# DATASET RECORDS
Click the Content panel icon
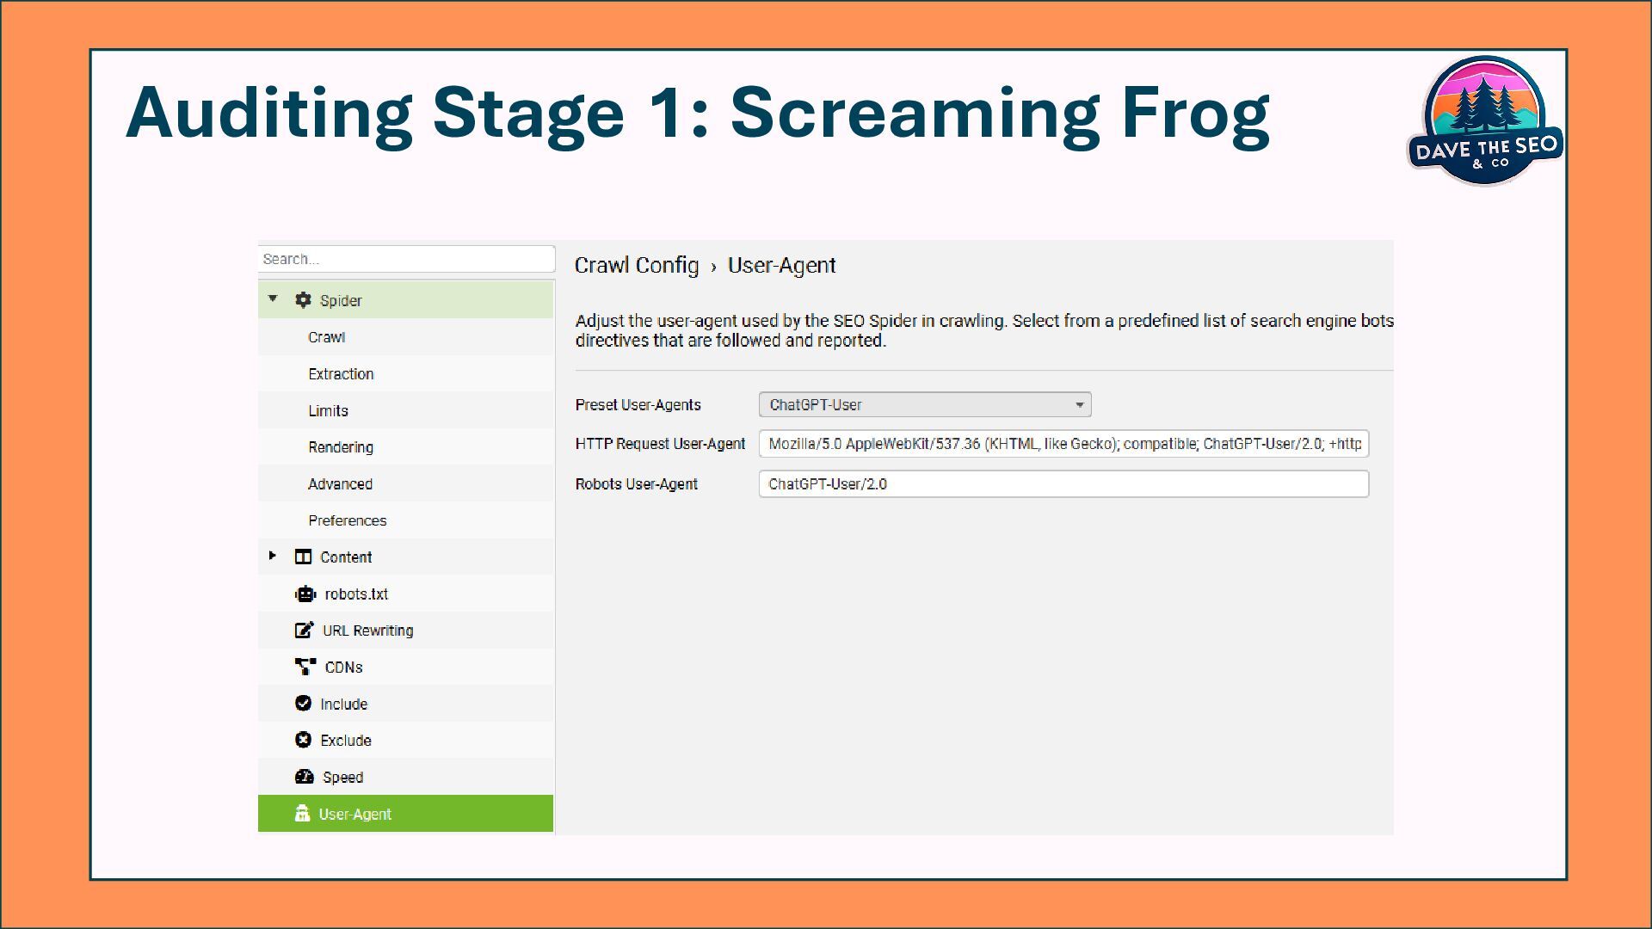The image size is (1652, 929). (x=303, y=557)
* * *
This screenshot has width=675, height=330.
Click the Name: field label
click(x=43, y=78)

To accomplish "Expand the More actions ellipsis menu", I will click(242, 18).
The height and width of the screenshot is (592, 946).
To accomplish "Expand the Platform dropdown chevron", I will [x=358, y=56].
* * *
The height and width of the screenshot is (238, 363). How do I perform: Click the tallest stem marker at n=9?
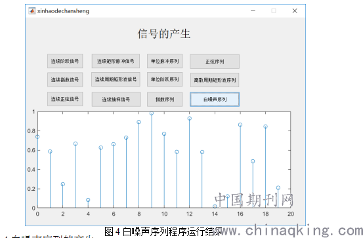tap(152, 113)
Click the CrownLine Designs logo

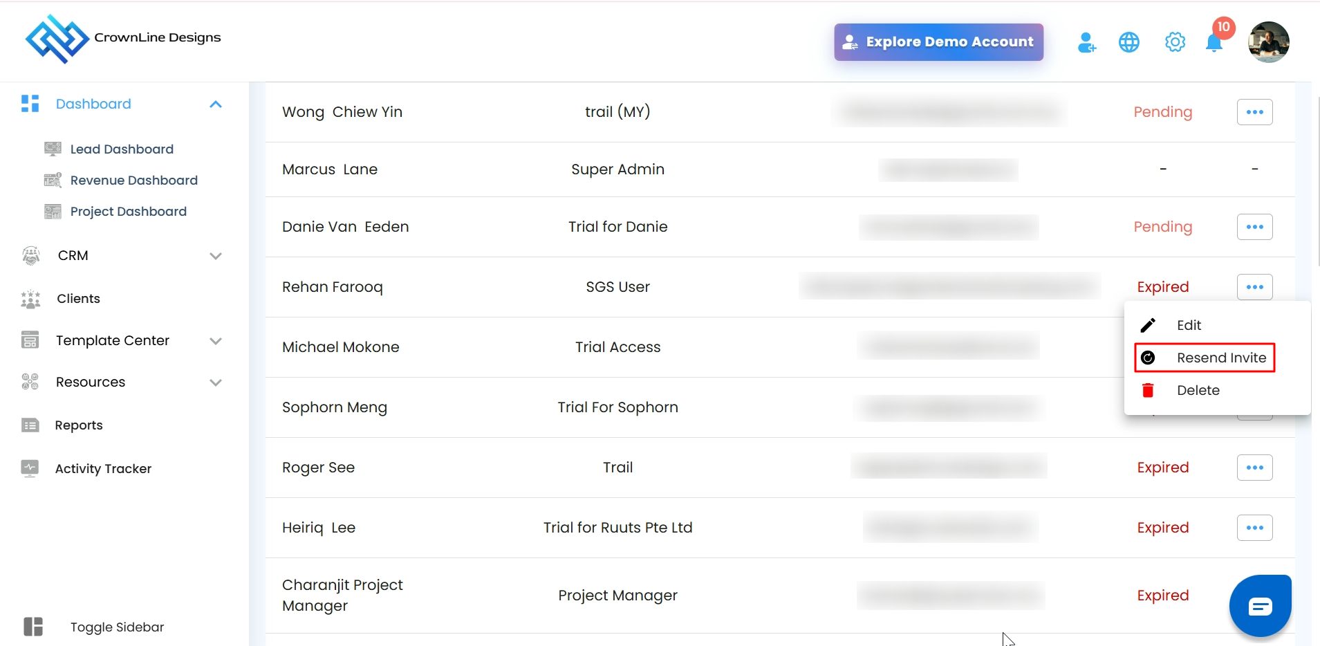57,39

# YOUR GOAL
The reply is a bare number, the count of lines in these entries that hold the word "Expand".

# FINISHED EXERCISE
2